Cellular localization of Btn2p remains controversial. Although one group showed cytoplasmic localization for this protein (Chattopadhyay et al, 2000), a recent paper from Kama et al (2007) claimed colocalization of Btn2p with late endosomal markers. We reproduced the results of the latter report finding punctate localization of Btn2p–green fluorescent protein (GFP) (using the plasmids from Kama et al), as well as GFP–Btn2p (using genomic replacement of the wild-type gene in strain BY241 [URE3] with GAL1 promoter–GFP–BTN2). Both GFP–Btn2p and Btn2p–GFP were functional, as they were able to cure [URE3] with similar efficiency as Btn2p itself (data not shown). Both hybrids behaved similarly and could be detected usually as one or two dots per cell close to the nucleus (Figure 3A and B). However, under strong overexpression under the TEF2 promoter on a high-copy plasmid, Btn2p–GFP is easily detected in the cytoplasm as well (Figure 3A).

Figure 3.

Figure 3

Open in a new tab

Cellular localizations of Btn2p and Cur1p. (A) Expression of Btn2–GFP from a single-copy plasmid (pRS316-Btn2-GFP) and from a high-copy plasmid (pH400tef2-Btn2-GFP). (B) Perinuclear localization of Btn2–RFP (expressed from pRS316-Btn2-RFP) is shown by comparison with nucleoplasmic protein GFP–Pus1. (C) The colocalization of GFP–Cur1 and RFP–Pus1 indicates the nuclear localization for Cur1p.
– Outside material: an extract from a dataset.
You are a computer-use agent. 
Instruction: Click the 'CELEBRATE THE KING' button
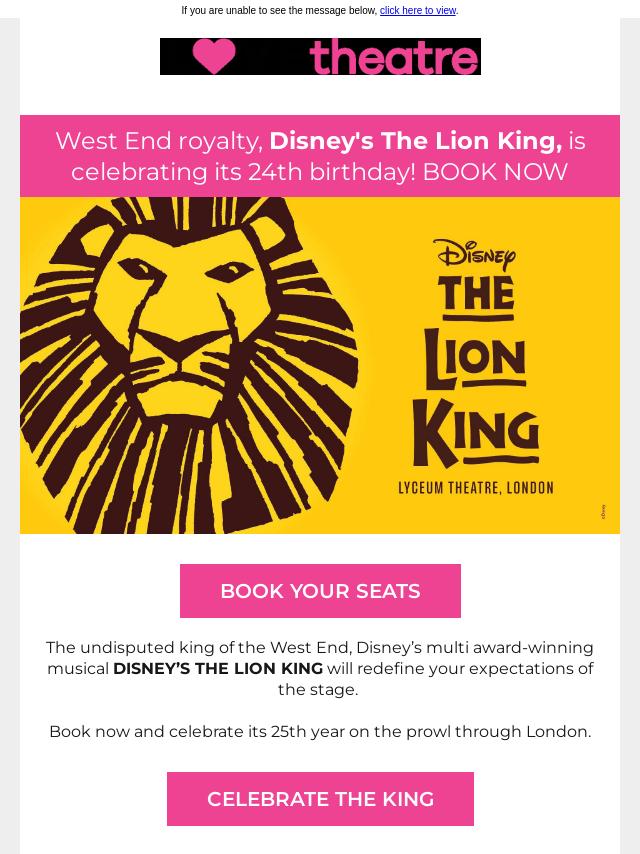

To determine the domain(s) of Btn2p responsible for the prion curing and localization, we made two N-terminal deletions in Btn2p–GFP (resulting in amino acids 54–410 or 100–410 of Btn2p fused to GFP) and two C-terminal ones in GFP–Btn2p (GFP fused to either amino acids 1–233 or 1–277 of Btn2p). On overexpression, each of these mutants could cure BY241 [URE3] v1 with varying efficiency, but residues 100–233 could not (Table IV). Interestingly, some mutants showed multiple dots per cell instead of the one or two seen with the full-length protein (Supplementary Figure 1).

Table 4.

Curing (%) of BY241 [URE3] v1 by deletion derivatives of Btn2p–GFP

Time (h) 54–410 aa 100–410 aa 1–233 aa 1–277 aa 100–233 aa 1–410 aa (wild type)
0 1 0.5 0.5 0.5 0.5 1
13 27 10 20 4 0.5 30
30 52 25 50 8 0.5 60
Either wild-type Btn2p or Btn2p deletion mutants fused with GFP were overproduced under a GAL1 promoter in BY241 [URE3] v1. Cells were spread on ½ YPD plates and prion loss was counted. The first row represents the coded amino acids for each Btn2p mutant; the first column shows the time of induction on galactose and the table contains the percentage of cured cells for each combination. The data from two independent experiments were combined; standard variation was about 15%.
Open in a new tab

Unlike Btn2p, Cur1p shows nuclear localization (Figure 3C) as determined in strain BY241 [URE3] GAL1 promoter–GFP–CUR1. This unexpected finding indicates that despite the homology between these proteins, the actual mechanisms underlying the curing effect may be different. Alternatively, they both may partially escape their normal localization on overproduction and affect [URE3] propagation in the cytosol.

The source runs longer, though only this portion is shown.